How to complete this task -> For each line below, print it again exactly as shown.

Stored data ->
§
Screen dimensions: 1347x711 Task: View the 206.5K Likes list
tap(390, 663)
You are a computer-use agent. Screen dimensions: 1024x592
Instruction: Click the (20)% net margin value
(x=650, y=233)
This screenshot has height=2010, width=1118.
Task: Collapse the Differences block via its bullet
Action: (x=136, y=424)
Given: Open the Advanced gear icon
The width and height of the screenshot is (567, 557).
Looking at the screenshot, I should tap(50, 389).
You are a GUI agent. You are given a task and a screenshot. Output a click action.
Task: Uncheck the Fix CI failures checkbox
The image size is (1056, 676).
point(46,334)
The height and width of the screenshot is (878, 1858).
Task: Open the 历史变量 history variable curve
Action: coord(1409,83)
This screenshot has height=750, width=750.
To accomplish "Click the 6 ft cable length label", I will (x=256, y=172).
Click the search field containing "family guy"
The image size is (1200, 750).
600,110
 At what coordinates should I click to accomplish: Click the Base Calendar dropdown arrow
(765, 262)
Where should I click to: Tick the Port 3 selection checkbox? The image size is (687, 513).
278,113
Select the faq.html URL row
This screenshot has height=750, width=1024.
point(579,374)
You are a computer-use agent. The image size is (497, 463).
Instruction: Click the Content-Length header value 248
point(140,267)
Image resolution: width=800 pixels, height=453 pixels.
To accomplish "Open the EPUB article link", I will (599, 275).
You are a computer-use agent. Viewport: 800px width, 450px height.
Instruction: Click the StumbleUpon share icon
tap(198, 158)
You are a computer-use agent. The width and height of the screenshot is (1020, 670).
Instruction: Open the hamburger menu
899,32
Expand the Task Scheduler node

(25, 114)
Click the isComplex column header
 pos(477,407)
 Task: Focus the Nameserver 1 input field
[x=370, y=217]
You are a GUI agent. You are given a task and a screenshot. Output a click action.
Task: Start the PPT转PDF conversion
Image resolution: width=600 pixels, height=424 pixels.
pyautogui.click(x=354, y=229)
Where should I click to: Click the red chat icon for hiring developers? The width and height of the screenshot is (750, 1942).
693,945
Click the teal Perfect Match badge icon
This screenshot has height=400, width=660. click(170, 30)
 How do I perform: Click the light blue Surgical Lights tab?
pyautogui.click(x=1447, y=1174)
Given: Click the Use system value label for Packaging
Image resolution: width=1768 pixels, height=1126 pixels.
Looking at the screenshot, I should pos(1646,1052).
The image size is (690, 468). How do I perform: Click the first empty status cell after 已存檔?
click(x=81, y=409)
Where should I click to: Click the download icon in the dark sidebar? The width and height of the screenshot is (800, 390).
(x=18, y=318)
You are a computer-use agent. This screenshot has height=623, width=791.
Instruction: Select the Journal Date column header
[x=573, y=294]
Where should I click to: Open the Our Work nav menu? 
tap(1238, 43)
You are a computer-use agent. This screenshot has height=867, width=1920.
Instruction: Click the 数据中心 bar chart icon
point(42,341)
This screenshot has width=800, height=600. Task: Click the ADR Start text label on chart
§
Solution to this problem ->
Screen dimensions: 1347x711 Task: View the 206.5K Likes list
tap(390, 663)
You are a computer-use agent. Screen dimensions: 1024x592
Instruction: Click the (20)% net margin value
(x=650, y=233)
This screenshot has height=2010, width=1118.
Task: Collapse the Differences block via its bullet
Action: (x=136, y=424)
Given: Open the Advanced gear icon
The width and height of the screenshot is (567, 557).
Looking at the screenshot, I should tap(50, 389).
You are a GUI agent. You are given a task and a screenshot. Output a click action.
Task: Uncheck the Fix CI failures checkbox
The image size is (1056, 676).
point(46,334)
The height and width of the screenshot is (878, 1858).
Task: Open the 历史变量 history variable curve
Action: coord(1409,83)
This screenshot has height=750, width=750.
To accomplish "Click the 6 ft cable length label", I will (x=256, y=172).
Click the search field containing "family guy"
The image size is (1200, 750).
600,110
 At what coordinates should I click to accomplish: Click the Base Calendar dropdown arrow
(765, 262)
Where should I click to: Tick the Port 3 selection checkbox? The image size is (687, 513).
278,113
Select the faq.html URL row
This screenshot has height=750, width=1024.
point(579,374)
You are a computer-use agent. The image size is (497, 463).
Instruction: Click the Content-Length header value 248
point(140,267)
Image resolution: width=800 pixels, height=453 pixels.
To accomplish "Open the EPUB article link", I will (599, 275).
You are a computer-use agent. Viewport: 800px width, 450px height.
Instruction: Click the StumbleUpon share icon
tap(198, 158)
You are a computer-use agent. The width and height of the screenshot is (1020, 670).
Instruction: Open the hamburger menu
899,32
Expand the Task Scheduler node

(25, 114)
Click the isComplex column header
 pos(477,407)
 Task: Focus the Nameserver 1 input field
[x=370, y=217]
You are a GUI agent. You are given a task and a screenshot. Output a click action.
Task: Start the PPT转PDF conversion
Image resolution: width=600 pixels, height=424 pixels.
pyautogui.click(x=354, y=229)
Where should I click to: Click the red chat icon for hiring developers? The width and height of the screenshot is (750, 1942).
693,945
Click the teal Perfect Match badge icon
This screenshot has height=400, width=660. click(170, 30)
 How do I perform: Click the light blue Surgical Lights tab?
pyautogui.click(x=1447, y=1174)
Given: Click the Use system value label for Packaging
Image resolution: width=1768 pixels, height=1126 pixels.
Looking at the screenshot, I should pos(1646,1052).
The image size is (690, 468). How do I perform: Click the first empty status cell after 已存檔?
click(x=81, y=409)
Where should I click to: Click the download icon in the dark sidebar? The width and height of the screenshot is (800, 390).
(x=18, y=318)
You are a computer-use agent. This screenshot has height=623, width=791.
Instruction: Select the Journal Date column header
[x=573, y=294]
Where should I click to: Open the Our Work nav menu? 
tap(1238, 43)
You are a computer-use agent. This screenshot has height=867, width=1920.
Instruction: Click the 数据中心 bar chart icon
point(42,341)
This screenshot has width=800, height=600. Task: Click the ADR Start text label on chart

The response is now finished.